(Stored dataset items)
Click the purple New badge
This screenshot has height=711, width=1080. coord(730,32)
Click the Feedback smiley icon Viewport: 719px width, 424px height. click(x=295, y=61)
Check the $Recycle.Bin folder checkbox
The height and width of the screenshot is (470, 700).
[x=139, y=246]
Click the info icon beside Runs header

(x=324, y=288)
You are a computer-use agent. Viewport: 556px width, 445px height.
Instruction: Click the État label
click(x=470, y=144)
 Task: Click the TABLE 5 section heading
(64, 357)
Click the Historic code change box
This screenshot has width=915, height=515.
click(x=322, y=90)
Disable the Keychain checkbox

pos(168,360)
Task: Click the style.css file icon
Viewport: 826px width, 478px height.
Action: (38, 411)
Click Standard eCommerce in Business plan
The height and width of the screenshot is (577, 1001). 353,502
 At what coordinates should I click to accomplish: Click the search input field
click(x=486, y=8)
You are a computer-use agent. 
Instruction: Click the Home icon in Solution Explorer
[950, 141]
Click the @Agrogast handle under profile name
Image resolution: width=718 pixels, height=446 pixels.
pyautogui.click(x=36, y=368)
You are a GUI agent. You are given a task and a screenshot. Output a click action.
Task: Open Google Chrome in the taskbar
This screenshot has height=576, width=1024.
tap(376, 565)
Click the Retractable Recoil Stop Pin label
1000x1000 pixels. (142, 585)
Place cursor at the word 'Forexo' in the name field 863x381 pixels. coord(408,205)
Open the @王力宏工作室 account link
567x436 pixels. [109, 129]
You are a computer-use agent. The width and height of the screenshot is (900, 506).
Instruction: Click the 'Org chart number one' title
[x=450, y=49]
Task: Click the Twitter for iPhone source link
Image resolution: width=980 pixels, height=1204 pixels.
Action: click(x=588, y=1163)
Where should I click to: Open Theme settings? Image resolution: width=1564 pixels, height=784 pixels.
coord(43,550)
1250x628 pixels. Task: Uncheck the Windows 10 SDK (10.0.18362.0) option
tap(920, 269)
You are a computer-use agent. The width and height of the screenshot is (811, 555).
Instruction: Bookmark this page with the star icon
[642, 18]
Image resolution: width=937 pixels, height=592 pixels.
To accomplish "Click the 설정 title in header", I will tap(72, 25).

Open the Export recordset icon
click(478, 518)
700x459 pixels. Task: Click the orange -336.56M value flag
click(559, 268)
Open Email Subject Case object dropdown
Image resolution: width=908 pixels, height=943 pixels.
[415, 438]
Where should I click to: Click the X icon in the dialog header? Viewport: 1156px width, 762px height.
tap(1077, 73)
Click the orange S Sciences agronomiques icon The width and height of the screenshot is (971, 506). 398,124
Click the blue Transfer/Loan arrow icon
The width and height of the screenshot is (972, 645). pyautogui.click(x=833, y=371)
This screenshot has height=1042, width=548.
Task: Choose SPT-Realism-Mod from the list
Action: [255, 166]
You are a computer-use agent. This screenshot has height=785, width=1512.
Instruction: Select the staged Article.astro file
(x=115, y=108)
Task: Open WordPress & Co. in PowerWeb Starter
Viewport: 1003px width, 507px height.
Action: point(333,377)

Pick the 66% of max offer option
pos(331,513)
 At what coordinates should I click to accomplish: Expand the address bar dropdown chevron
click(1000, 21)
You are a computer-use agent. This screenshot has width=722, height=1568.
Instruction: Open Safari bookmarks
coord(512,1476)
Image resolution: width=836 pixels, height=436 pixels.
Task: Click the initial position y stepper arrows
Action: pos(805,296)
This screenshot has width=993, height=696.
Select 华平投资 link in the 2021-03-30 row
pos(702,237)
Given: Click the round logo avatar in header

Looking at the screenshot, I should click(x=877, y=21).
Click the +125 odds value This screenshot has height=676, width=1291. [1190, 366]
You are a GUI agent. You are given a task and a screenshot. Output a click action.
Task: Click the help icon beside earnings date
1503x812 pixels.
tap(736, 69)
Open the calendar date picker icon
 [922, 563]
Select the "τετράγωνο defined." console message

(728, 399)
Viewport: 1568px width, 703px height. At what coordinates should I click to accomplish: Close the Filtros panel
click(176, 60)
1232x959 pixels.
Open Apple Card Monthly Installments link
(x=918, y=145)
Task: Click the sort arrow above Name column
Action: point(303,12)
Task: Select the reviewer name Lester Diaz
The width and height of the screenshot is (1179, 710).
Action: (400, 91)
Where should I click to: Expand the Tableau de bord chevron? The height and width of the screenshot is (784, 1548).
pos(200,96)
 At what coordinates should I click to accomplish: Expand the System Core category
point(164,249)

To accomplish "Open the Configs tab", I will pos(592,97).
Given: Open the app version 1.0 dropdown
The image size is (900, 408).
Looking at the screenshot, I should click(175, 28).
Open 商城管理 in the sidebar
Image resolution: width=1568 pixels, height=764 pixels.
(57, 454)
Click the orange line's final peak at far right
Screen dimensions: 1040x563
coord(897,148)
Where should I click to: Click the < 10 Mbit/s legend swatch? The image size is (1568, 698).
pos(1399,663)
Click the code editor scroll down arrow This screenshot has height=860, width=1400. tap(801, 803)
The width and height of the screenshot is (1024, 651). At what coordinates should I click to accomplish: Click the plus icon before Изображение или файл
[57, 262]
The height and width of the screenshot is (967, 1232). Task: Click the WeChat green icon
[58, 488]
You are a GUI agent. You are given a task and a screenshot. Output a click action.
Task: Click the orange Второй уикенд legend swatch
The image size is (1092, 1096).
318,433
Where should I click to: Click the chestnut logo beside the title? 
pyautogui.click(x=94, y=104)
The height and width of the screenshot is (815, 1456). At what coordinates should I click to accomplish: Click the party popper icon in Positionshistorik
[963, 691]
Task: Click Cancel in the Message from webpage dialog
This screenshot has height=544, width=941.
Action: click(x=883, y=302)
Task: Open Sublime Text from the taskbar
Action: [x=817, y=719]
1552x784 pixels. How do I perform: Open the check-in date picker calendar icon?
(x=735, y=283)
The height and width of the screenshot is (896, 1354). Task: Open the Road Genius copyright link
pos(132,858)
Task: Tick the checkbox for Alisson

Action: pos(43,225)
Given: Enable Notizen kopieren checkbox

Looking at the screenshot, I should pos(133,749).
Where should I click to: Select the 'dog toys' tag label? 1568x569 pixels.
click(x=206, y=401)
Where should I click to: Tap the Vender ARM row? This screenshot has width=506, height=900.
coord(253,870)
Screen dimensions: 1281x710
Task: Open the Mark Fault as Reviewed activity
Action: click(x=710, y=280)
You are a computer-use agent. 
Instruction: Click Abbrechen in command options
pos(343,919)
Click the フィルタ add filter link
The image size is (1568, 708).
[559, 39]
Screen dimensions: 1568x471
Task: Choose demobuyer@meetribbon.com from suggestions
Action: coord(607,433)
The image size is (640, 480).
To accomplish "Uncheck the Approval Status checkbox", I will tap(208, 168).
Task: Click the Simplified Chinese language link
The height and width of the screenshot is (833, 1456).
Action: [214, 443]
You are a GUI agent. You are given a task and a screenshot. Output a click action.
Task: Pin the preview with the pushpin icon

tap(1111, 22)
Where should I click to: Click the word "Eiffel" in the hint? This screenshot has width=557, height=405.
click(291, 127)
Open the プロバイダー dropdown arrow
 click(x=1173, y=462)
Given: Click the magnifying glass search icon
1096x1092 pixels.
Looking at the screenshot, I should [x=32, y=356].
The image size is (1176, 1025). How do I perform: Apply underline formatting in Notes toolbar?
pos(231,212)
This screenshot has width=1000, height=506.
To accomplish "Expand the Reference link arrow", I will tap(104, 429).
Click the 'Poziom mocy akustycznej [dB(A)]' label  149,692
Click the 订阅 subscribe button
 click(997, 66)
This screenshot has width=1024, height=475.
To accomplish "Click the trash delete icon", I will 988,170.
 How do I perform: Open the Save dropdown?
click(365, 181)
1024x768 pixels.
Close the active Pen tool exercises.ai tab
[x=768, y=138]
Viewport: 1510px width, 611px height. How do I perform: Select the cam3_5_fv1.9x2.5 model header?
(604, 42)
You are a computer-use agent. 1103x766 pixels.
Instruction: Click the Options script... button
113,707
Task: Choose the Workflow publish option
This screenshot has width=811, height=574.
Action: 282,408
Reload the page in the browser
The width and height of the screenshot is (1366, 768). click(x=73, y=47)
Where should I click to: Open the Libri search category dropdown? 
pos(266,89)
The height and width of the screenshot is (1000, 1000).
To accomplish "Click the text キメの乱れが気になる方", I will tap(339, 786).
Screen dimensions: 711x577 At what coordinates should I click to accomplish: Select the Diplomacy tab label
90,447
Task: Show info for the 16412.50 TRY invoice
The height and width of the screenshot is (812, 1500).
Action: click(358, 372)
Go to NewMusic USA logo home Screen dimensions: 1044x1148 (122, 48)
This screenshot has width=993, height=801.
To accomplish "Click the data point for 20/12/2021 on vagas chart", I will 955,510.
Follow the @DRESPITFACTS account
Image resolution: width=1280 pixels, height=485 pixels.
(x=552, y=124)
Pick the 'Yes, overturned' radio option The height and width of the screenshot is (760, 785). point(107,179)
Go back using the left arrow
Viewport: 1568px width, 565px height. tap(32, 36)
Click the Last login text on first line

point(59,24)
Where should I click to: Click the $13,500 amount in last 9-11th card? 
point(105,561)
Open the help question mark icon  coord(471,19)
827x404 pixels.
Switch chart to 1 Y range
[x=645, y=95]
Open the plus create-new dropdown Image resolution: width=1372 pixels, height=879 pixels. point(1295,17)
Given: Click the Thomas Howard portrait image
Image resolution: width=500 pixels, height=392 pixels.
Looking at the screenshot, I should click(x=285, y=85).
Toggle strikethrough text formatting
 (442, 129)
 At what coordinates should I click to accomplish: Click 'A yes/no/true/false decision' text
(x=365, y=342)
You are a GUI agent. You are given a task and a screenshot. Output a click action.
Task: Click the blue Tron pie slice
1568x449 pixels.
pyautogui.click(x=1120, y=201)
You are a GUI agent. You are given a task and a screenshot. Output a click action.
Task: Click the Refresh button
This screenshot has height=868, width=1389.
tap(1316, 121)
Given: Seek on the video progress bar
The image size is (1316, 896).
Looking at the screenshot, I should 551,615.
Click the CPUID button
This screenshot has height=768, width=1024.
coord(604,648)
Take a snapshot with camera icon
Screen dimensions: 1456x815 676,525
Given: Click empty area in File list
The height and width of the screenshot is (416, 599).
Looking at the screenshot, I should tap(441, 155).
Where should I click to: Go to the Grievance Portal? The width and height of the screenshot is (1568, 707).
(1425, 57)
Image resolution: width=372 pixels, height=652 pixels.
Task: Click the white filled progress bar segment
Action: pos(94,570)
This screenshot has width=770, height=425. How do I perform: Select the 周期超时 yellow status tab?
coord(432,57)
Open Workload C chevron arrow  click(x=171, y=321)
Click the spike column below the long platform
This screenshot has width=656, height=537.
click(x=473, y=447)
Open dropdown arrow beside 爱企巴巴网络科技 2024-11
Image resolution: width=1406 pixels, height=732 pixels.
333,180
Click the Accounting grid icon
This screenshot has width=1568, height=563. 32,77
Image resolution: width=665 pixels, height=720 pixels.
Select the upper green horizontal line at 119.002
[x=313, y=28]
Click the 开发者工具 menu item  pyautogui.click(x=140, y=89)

> _WHAT IS EXPECTED_
Please write out, exactly as they appear above, only the lines in the stretch from the line with "Instruction: Click the Options" through the line with "Given: Seek on the video progress bar".

> _EXERCISE RESPONSE_
Instruction: Click the Options script... button
113,707
Task: Choose the Workflow publish option
This screenshot has width=811, height=574.
Action: 282,408
Reload the page in the browser
The width and height of the screenshot is (1366, 768). click(x=73, y=47)
Where should I click to: Open the Libri search category dropdown? 
pos(266,89)
The height and width of the screenshot is (1000, 1000).
To accomplish "Click the text キメの乱れが気になる方", I will tap(339, 786).
Screen dimensions: 711x577 At what coordinates should I click to accomplish: Select the Diplomacy tab label
90,447
Task: Show info for the 16412.50 TRY invoice
The height and width of the screenshot is (812, 1500).
Action: click(358, 372)
Go to NewMusic USA logo home Screen dimensions: 1044x1148 (122, 48)
This screenshot has width=993, height=801.
To accomplish "Click the data point for 20/12/2021 on vagas chart", I will 955,510.
Follow the @DRESPITFACTS account
Image resolution: width=1280 pixels, height=485 pixels.
(x=552, y=124)
Pick the 'Yes, overturned' radio option The height and width of the screenshot is (760, 785). point(107,179)
Go back using the left arrow
Viewport: 1568px width, 565px height. tap(32, 36)
Click the Last login text on first line

point(59,24)
Where should I click to: Click the $13,500 amount in last 9-11th card? 
point(105,561)
Open the help question mark icon  coord(471,19)
827x404 pixels.
Switch chart to 1 Y range
[x=645, y=95]
Open the plus create-new dropdown Image resolution: width=1372 pixels, height=879 pixels. point(1295,17)
Given: Click the Thomas Howard portrait image
Image resolution: width=500 pixels, height=392 pixels.
Looking at the screenshot, I should click(x=285, y=85).
Toggle strikethrough text formatting
 (442, 129)
 At what coordinates should I click to accomplish: Click 'A yes/no/true/false decision' text
(x=365, y=342)
You are a GUI agent. You are given a task and a screenshot. Output a click action.
Task: Click the blue Tron pie slice
1568x449 pixels.
pyautogui.click(x=1120, y=201)
You are a GUI agent. You are given a task and a screenshot. Output a click action.
Task: Click the Refresh button
This screenshot has height=868, width=1389.
tap(1316, 121)
Given: Seek on the video progress bar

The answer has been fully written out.